Dr Rhonda Stuart, Director of Infection Prevention and Public Health at Monash Health gave evidence on May 13, 2025 that she had questioned Erin Patterson at Monash Health on Monday, July 31 at 6pm about where she got the mushrooms.

One of the types she said were purchased from the supermarket in a container with plastic over the top, which Dr Stuart said she assumed were button mushrooms.

“The other pack she said she got from an Asian food shop a number of weeks prior,” said Dr Stuart.

“I recall she said it was either an Oakleigh or Glen Waverley shop,” she said.

Dr Conor McDermott, a toxicology registrar at the Austin Hospital, also tasked with providing information support to the Victorian Poisons Information Centre, gave evidence on May 8, 2025, about a phone conversation he had with Erin Patterson while she was still in the Leongatha hospital on the morning of Monday, July 31, 2023.

Concerned about a possible public health risk if the mushrooms had been sourced commercially, he asked Mrs Patterson where she had purchased the mushrooms. He told the court she said she purchased sliced mushrooms from Woolworths in Leongatha and the others were dried mushrooms purchased some months earlier, in April 2023, from a Chinese food shop in Oakleigh.

Dr McDermott said he Googled a list of Chinese food stores in Oakleigh, offering to read them out to Mrs Patterson to refresh her memory, but she said she wouldn't be able to recall where she bought them even if he named the shop, noting that she said it might even have been in Glen Waverley instead.

According to the evidence so far provided to the court, no Asian grocery stores in Glen Waverley were investigated in the days following the lunch of beef Wellington and poisoned death cap mushrooms.

Earlier in his evidence Mr Schonknecht said the scope of what they were looking for at the Asian food stores they visited was refined following the receipt of further details, at 3.40pm on August 2, 2023, to stores in strip shopping centres and mushrooms in see-through packets between snack and sandwich Ziploc bag size of 100gms, but not resealable, and labelled 'Shiitake' or 'Porcini' mushrooms. The mushrooms had to be dried and sliced.

But there was no further information that would narrow down the suburbs of interest.

At one of the grocery stores in Oakleigh, the Monash environmental health officers did find dried mushrooms answering to that description, including some that had been repackaged from bulk by the shop, and labelled by them in smaller clear bags with white labels.

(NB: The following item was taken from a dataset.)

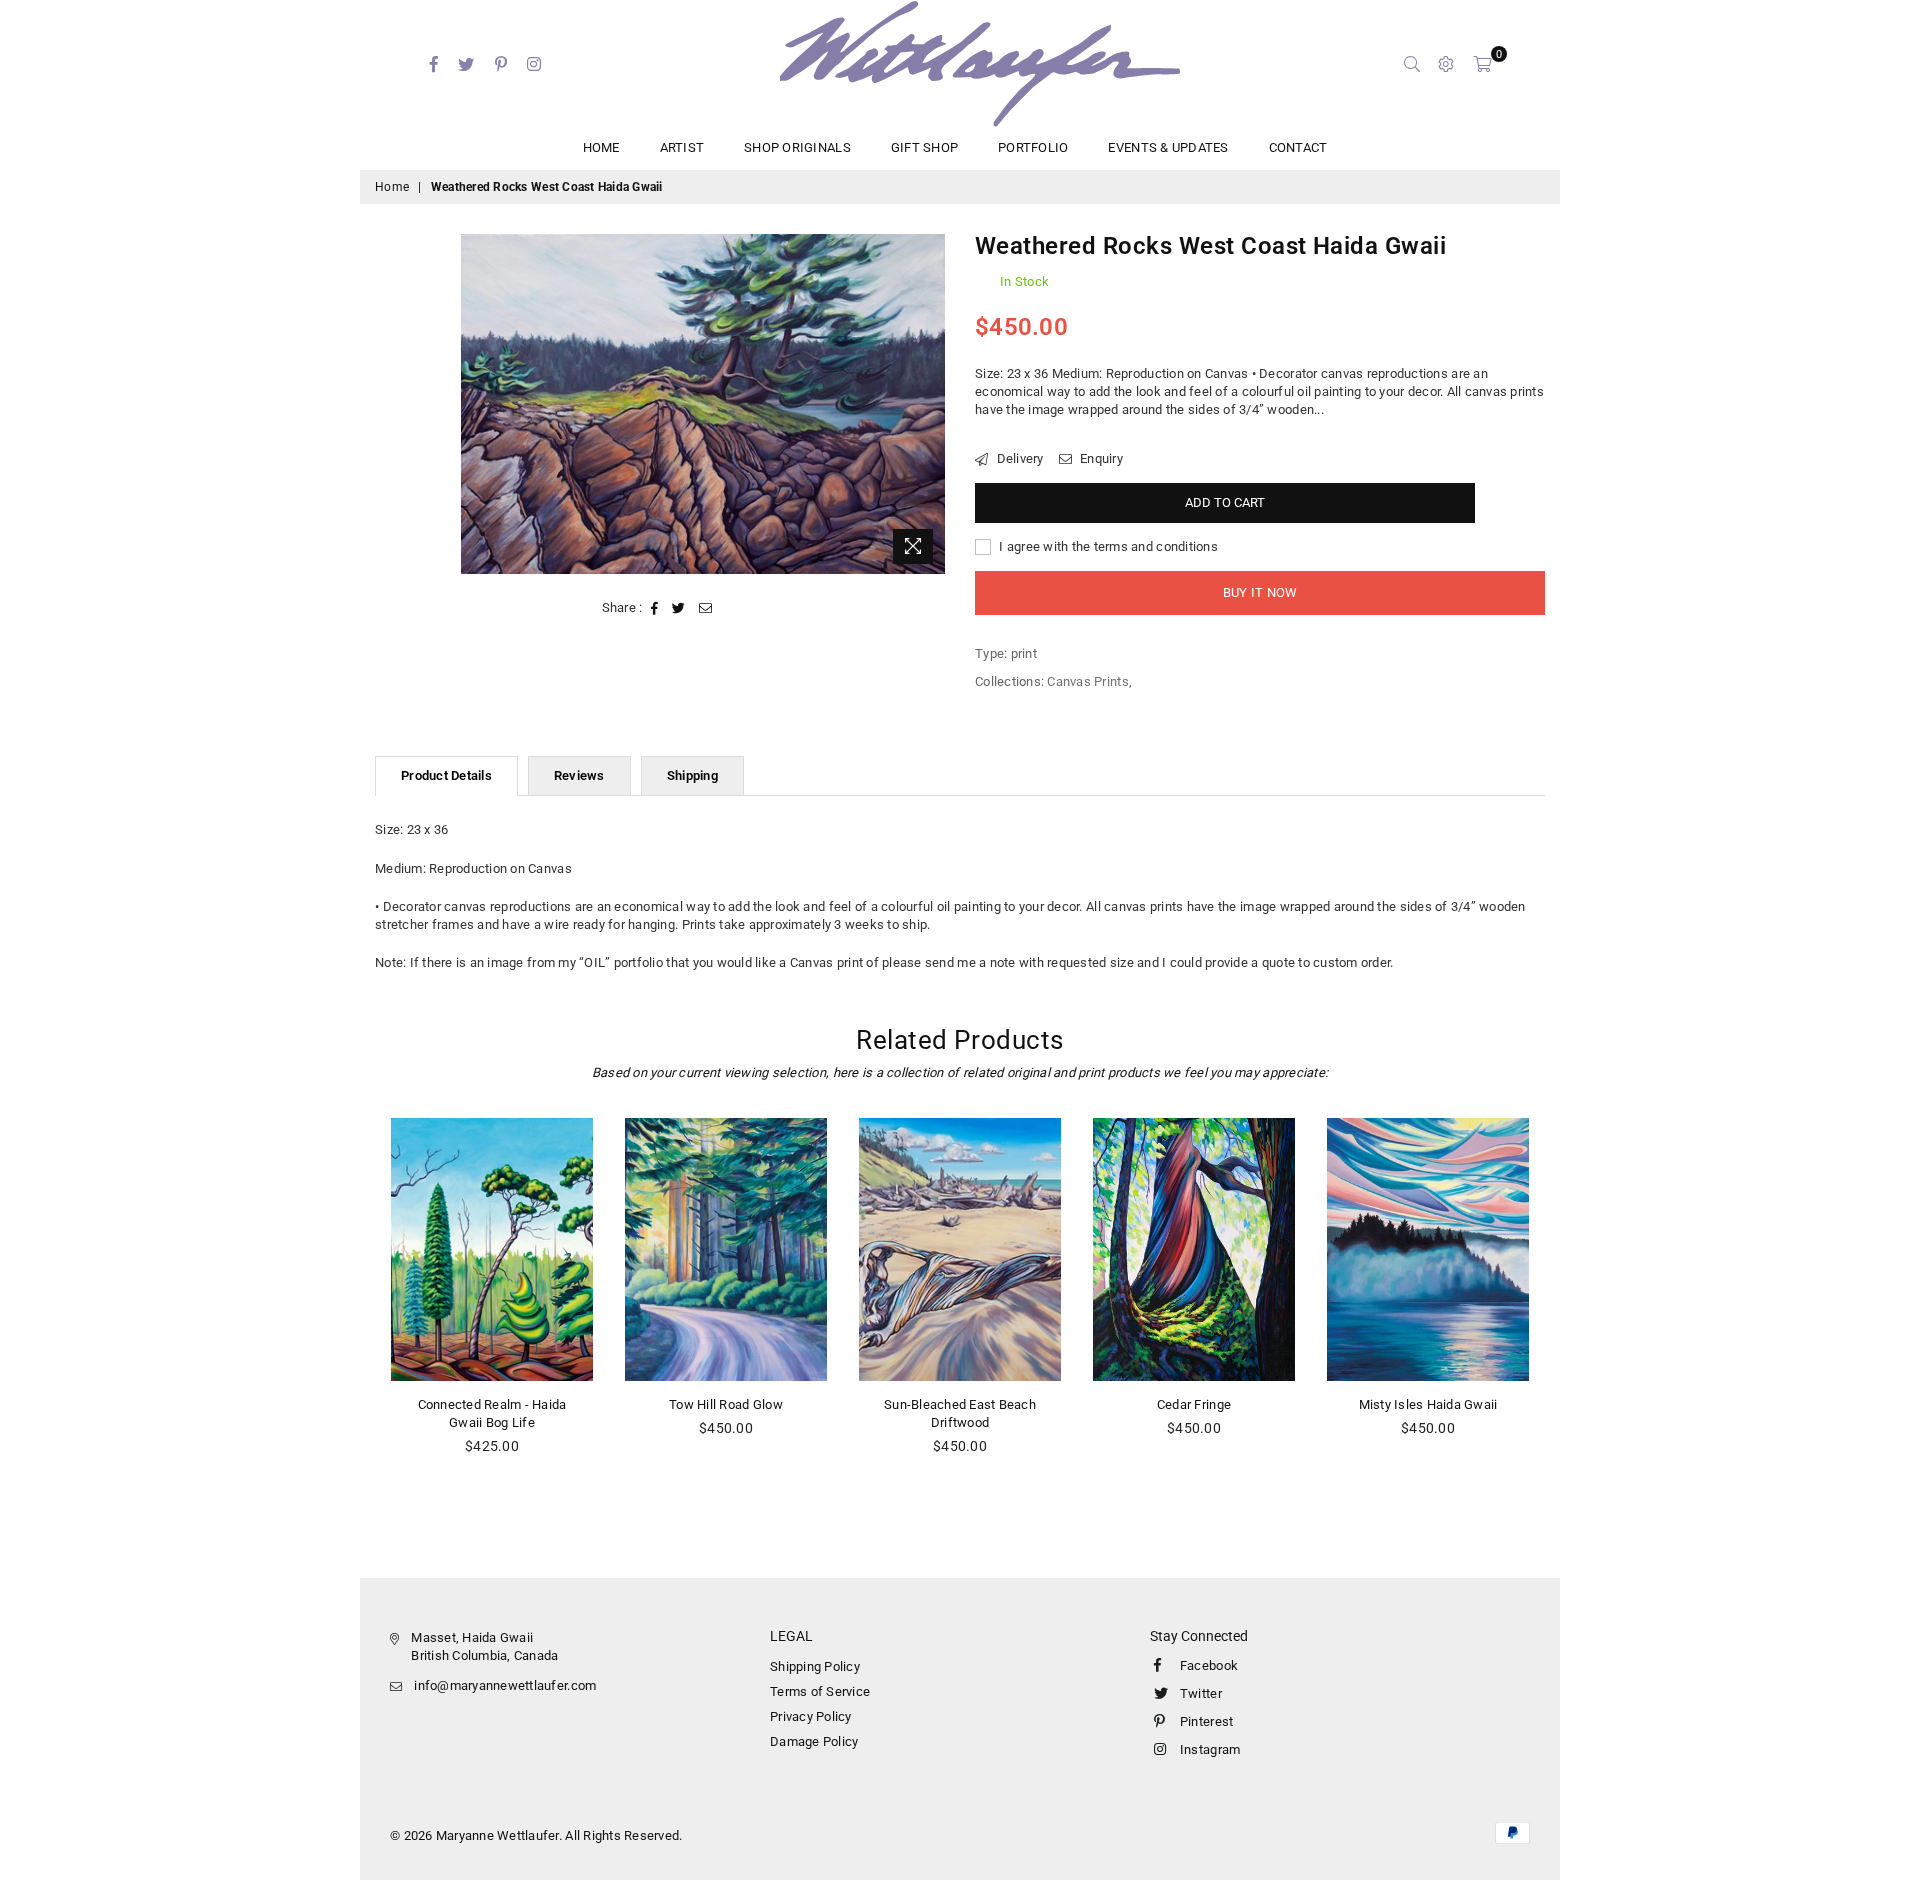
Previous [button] (352, 1312)
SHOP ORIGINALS (797, 147)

Mr Schonknecht said he sent photos of the packaged mushrooms and one of the front of the store to a Department of Health officer who responded on August 3 that the photos had been shown to ‘the lady who had purchased or said she had purchased the mushrooms’.

She said that while the packaging looked right, the ones she allegedly bought were half the size and sliced. She also said she didn’t recognise the store.

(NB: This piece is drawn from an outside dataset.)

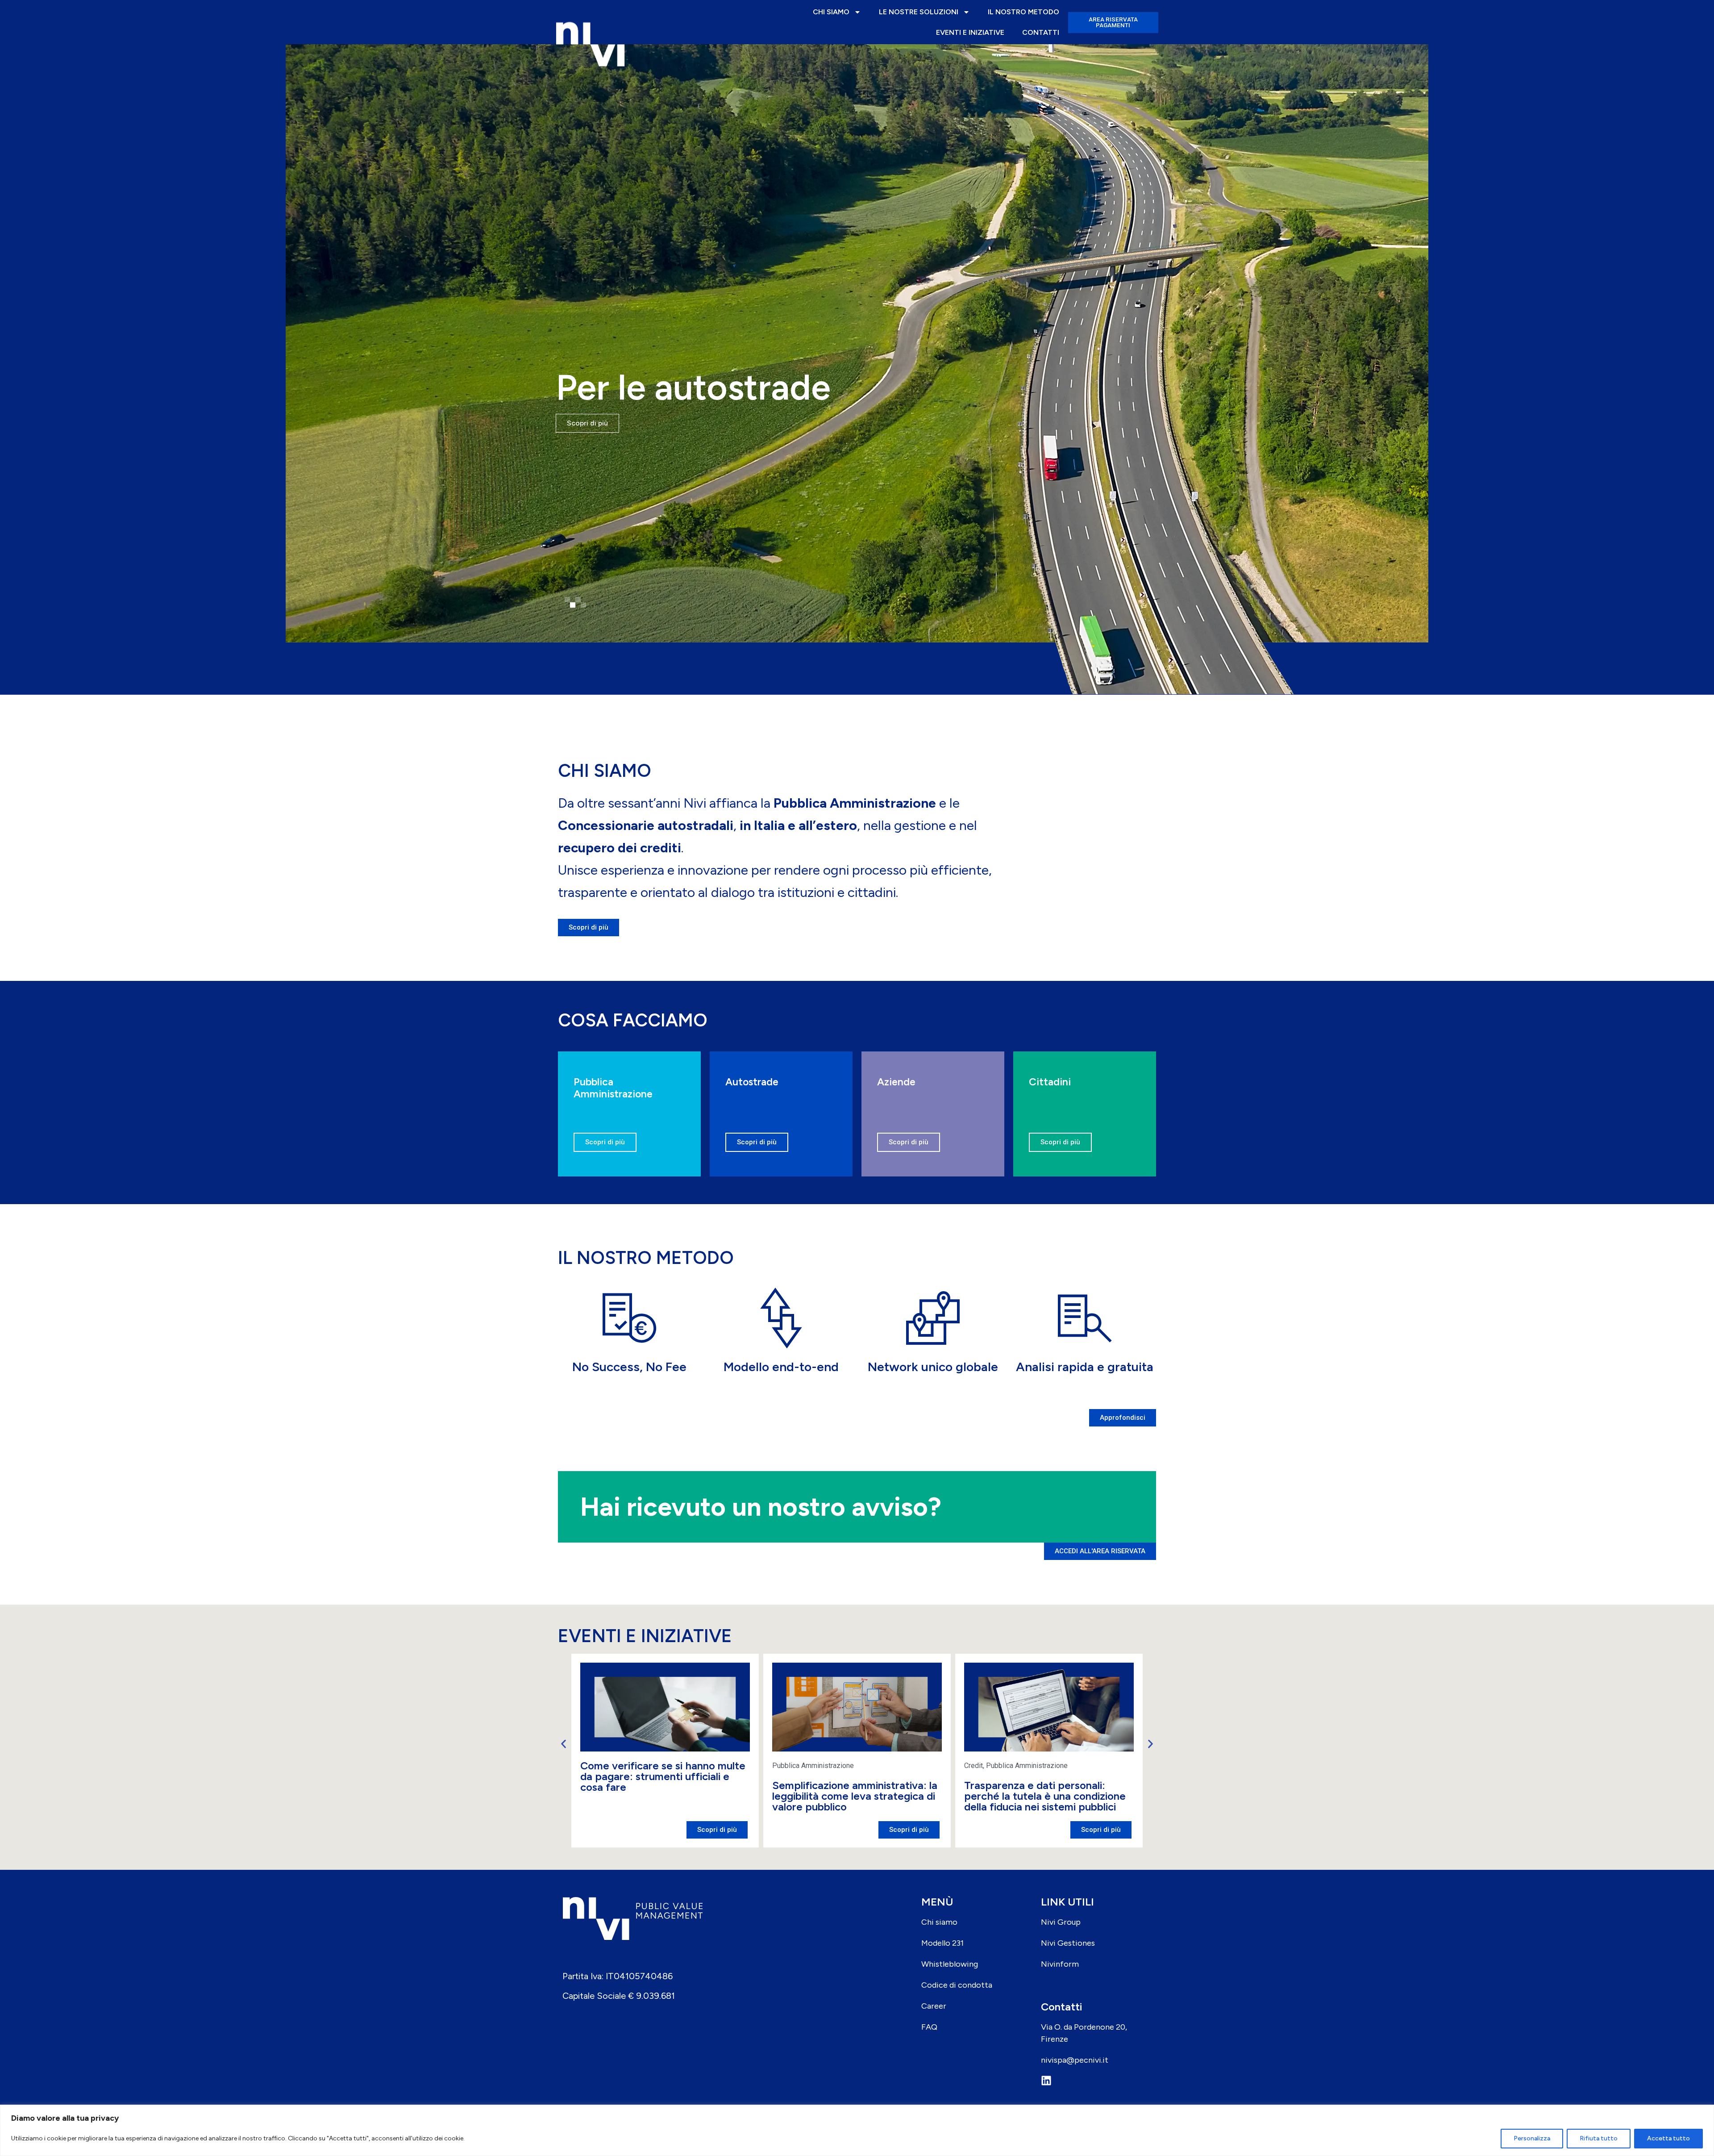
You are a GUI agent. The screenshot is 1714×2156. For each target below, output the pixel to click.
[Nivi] (590, 22)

Wrapping up her questions to Mr Schonknecht, prosecution counsel Jane Warren asked if any other complaints “of a similar nature” about the sale of poisonous mushrooms had been received by the City of Monash in the 12 months from January 1, 2023 to December 31, 2023.

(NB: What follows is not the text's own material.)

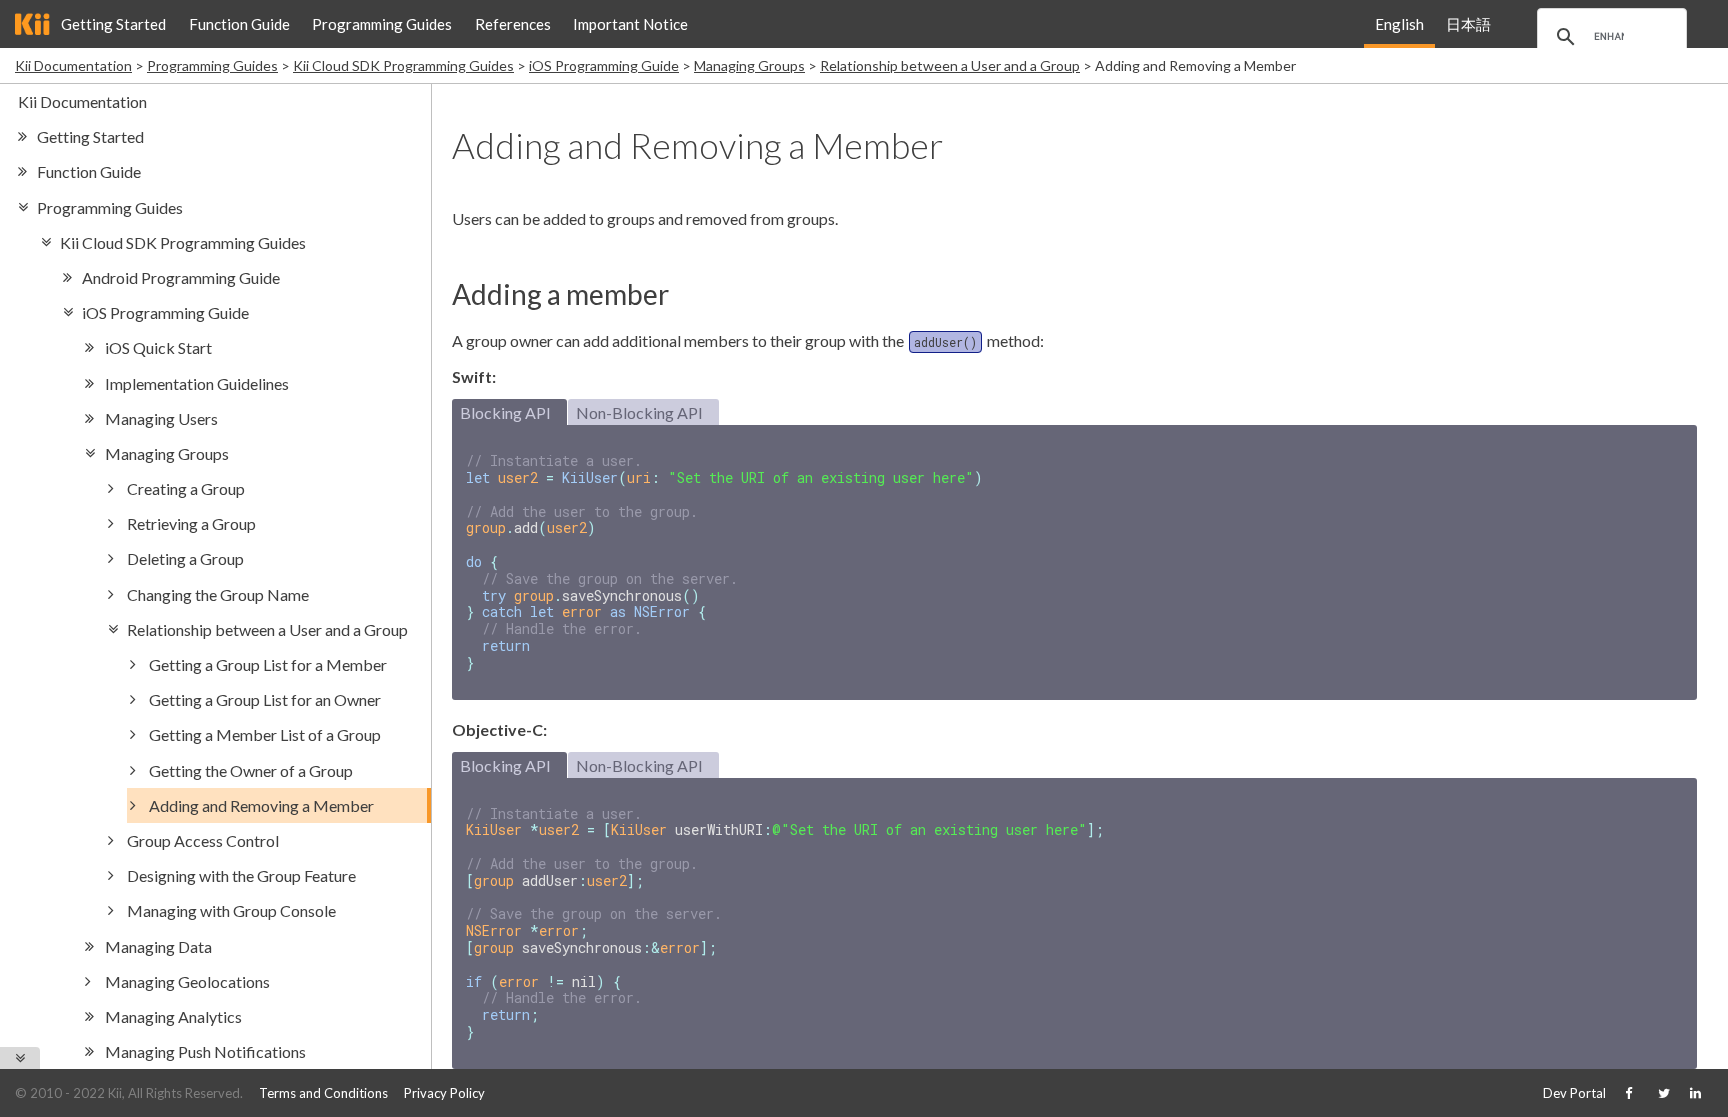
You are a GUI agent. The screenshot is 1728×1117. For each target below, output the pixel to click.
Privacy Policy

Mr Schonknecht said the complaints system offered the opportunity to search the key word ‘mushrooms’ but that there was nothing of that kind generated when he conducted the search.

The trial continues into its fifth week at the Latrobe Valley Law Courts in Morwell. Erin Patterson has pleaded not guilty to three charges of murder and one of attempted murder, maintaining that what happened at her home on Saturday, July 29, 2023, when she prepared a family lunch of beef Wellington containing death cap mushrooms was a tragedy and a terrible accident.

Team Leader Public Health at the City of Monash, Troy Schonknecht, right, told the court last week that his department was never instructed to investigate Asian food stores in Glen Waverley.